When mutual funds distribute their income to shareholders, the distributions may fall into one of several categories and each is governed by a different set of tax rules.
Interest from state and local municipal bonds is generally free from federal income taxation. Mutual funds that invest in these bonds typically distribute this interest to shareholders in the form of an exempt-interest dividend. In some states, the interest may be exempt from state taxes in the state where the bonds are issued. A portion of this income may be subject to the alternative minimum tax.
Beginning in 2006, mutual funds are required to report tax-exempt interest to shareholders and to the Internal Revenue Service. In 2007, the funds will report this information or on IRS Form 1099-INT, Interest Income. RiverSource Investments will report this information on a supplemental statement.
A distribution from a mutual fund that does not come from the fund’s earnings is known as a return of capital distribution.
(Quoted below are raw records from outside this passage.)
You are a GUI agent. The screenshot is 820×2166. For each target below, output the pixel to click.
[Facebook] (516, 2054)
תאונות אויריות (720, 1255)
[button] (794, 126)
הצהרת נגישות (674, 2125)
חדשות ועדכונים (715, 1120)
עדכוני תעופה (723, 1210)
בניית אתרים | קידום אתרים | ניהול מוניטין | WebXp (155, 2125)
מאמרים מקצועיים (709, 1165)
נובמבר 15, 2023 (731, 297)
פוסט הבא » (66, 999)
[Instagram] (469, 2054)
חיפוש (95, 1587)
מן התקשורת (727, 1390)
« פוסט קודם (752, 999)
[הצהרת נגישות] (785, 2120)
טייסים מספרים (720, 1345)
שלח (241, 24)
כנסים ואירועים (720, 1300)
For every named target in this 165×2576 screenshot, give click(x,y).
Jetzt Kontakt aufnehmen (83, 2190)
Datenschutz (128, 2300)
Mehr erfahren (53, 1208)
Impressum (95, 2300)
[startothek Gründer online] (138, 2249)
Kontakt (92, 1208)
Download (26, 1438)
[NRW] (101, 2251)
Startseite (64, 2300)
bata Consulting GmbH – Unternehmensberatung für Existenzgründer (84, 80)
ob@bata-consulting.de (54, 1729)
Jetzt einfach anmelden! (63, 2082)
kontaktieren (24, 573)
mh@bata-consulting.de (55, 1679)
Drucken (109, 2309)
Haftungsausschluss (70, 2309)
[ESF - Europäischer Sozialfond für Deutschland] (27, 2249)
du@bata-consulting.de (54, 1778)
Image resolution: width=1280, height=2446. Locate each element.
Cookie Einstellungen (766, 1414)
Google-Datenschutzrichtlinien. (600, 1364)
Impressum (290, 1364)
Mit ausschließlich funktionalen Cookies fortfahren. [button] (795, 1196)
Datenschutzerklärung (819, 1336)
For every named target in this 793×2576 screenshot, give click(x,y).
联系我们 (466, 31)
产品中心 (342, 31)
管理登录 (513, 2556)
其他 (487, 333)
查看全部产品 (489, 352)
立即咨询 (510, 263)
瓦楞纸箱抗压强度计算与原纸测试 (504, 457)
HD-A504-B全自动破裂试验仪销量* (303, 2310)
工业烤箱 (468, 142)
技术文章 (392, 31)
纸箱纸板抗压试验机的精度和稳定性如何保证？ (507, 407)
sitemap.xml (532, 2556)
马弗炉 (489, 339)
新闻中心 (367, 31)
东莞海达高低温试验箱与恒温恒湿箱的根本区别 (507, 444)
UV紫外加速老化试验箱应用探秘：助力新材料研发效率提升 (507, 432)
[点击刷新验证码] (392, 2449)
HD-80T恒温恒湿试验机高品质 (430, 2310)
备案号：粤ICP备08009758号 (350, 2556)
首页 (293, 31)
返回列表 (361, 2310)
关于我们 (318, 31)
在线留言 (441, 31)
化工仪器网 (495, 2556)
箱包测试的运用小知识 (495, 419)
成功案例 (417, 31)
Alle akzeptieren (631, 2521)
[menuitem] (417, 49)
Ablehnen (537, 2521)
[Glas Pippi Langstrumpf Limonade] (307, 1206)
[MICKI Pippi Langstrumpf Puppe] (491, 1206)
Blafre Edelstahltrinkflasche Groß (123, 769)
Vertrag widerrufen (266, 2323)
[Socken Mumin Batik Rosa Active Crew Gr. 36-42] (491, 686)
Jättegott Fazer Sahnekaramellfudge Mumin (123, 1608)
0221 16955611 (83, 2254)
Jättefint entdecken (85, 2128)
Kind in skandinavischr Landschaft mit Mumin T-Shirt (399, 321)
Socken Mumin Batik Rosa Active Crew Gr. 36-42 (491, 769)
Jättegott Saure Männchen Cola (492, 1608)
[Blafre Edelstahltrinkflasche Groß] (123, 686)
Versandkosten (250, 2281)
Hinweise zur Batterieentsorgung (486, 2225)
These distributions often occur when a fund is liquidating and are sometimes incorrectly referred to as a “nontaxable dividend” or a "tax-free dividend."
If a fund pays out more in distributions that it earned during the year, you do not owe tax on your share of the excess amount, which is called " ‘nontaxable distribution" or "return of capital". This distribution reduces your basis in the shares. Your basis cannot be reduced below zero. If your basis is zero, the non-dividend distribution becomes a capital gain. Your tax advisor can help you if this occurs.